House debates
Monday, 10 February 2025
Bills
Interactive Gambling Amendment (Know Your Losses Activity Statement) Bill 2025; Second Reading
10:41 am
Rebekha Sharkie (Mayo, Centre Alliance) Share this | Hansard source
I move:
That this bill be now read a second time.
This is a very exciting private member's bill, and it's going to use technology that exists and the knowledge that gambling apps already have. It would require them to display real-time, user-friendly information, right at the top of the screen of every page on an app, about a customer's net losses and wins.
This could be by displaying a banner at the top of all screens while wagering, showing in red or green the net position of wins and losses since the commencement of this bill, and over the current month and calendar year. This would really show those who are using these apps exactly how much they've lost.
Offences and penalties would be created for online gambling operators who allow customers to gamble without having this information prominently displayed at all times.
It has a six-month lead time to ensure that there's a smooth transition, and an exception to the offence is created for operators who can show they have exercised due diligence to avoid breaching this restriction.
Last year I reached out to Jake Minear. He has been working in technology with mobile phones for 30 years. He proposed this in his submission to the parliamentary inquiry into online gambling and its impacts on those experiencing gambling harm that was chaired by the late Peta Murphy MP.
This suggestion aligned well with my private members' bill to ban use of credit for online gambling—and that's been implemented by the government—and to require customers to acknowledge their net win/loss position each time they log on to a gambling website or app, just so that they can pause and think about the losses.
Mr Minear was certain this data, already required to be provided by gambling operators to their customers, could be displayed in a more accessible way, to help gambling consumers make informed choices, and that's what this is about.
With so many gambling apps and websites, and wall-to-wall gambling ads, it has never been easier to gamble away the roof over your head while you're still under your roof.
The online gambling harm report acknowledged:
Australians outspend the citizens of every other country on online gambling. This is wreaking havoc on our communities.
Key recommendations which remain largely unactioned in almost 20 months since its release include:
At that time, we knew that Australians lost over $25 billion in gambling in the 2018-19 year, but since then gambling losses have spiralled to $32 billion in the 2022-23 financial year and online gambling is now the fastest-growing form of gambling in Australia, and yet we are still not addressing advertising. We're still not addressing this harm.
Research conducted in the 12 months to March 2024 by Roy Morgan shows:
The National Consumer Protection Framework for Online Wagering was agreed by the former federal government and states and territories on 26 November 2018 and was updated on 3 May 2022. Since 2022, under this agreement, online gambling operators have been required to share information about net wins and losses to their customers. In reality, this is often just a monthly email and it ends up going into a person's junk folder and the customer has to go and look up the data. They have to actively go looking for that information. What this bill would do if passed is require every app to show in real time exactly what the losses are with a very simple banner at the top of the screen. Technology can do it. It's the will of this place that must change to make it happen.

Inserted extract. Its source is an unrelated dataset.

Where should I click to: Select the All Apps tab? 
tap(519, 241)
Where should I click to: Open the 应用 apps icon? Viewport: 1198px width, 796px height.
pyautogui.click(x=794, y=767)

With Australians losing $32 billion every year in gambling, we must do something. We are doing so very little, and the ones who are affected most are young people, particularly young men. I must say that not only do I call on all members, particularly government members, to support this private member's bill to make this happen. This is only about providing information and transparency. I would also just like to say that I think it's egregious that it was reported that the Prime Minister met to discuss the ban on gambling ads late last year with Network 10, the Seven Network, the Nine Network, the AFL and the NRL chairman and CEO. What I don't know and what hasn't been reported is whether the Prime Minister also met with the families who are experiencing gambling harm, the parents of the children who have committed suicide because of gambling. They are young adults, often men. I don't know whether the Prime Minister has met with Tim Costello or the Alliance for Gambling Reform, Financial Counselling Australia, Relationships Australia or gambling harm experts with lived experience.
Are we not going to do anything in this place in this term to address gambling advertising or do anything meaningful on the late Peta Murphy's work? She gave 20 months of her life to that report, and for what? We have done nothing in this place. The least we could do is require these gambling apps to have at the very front of every page how much a person is losing. Hopefully before many young men take their lives or families break down they can see that they need to change and access help. I would like to cede the rest of my time to the honourable member for Clark, who is seconding this bill.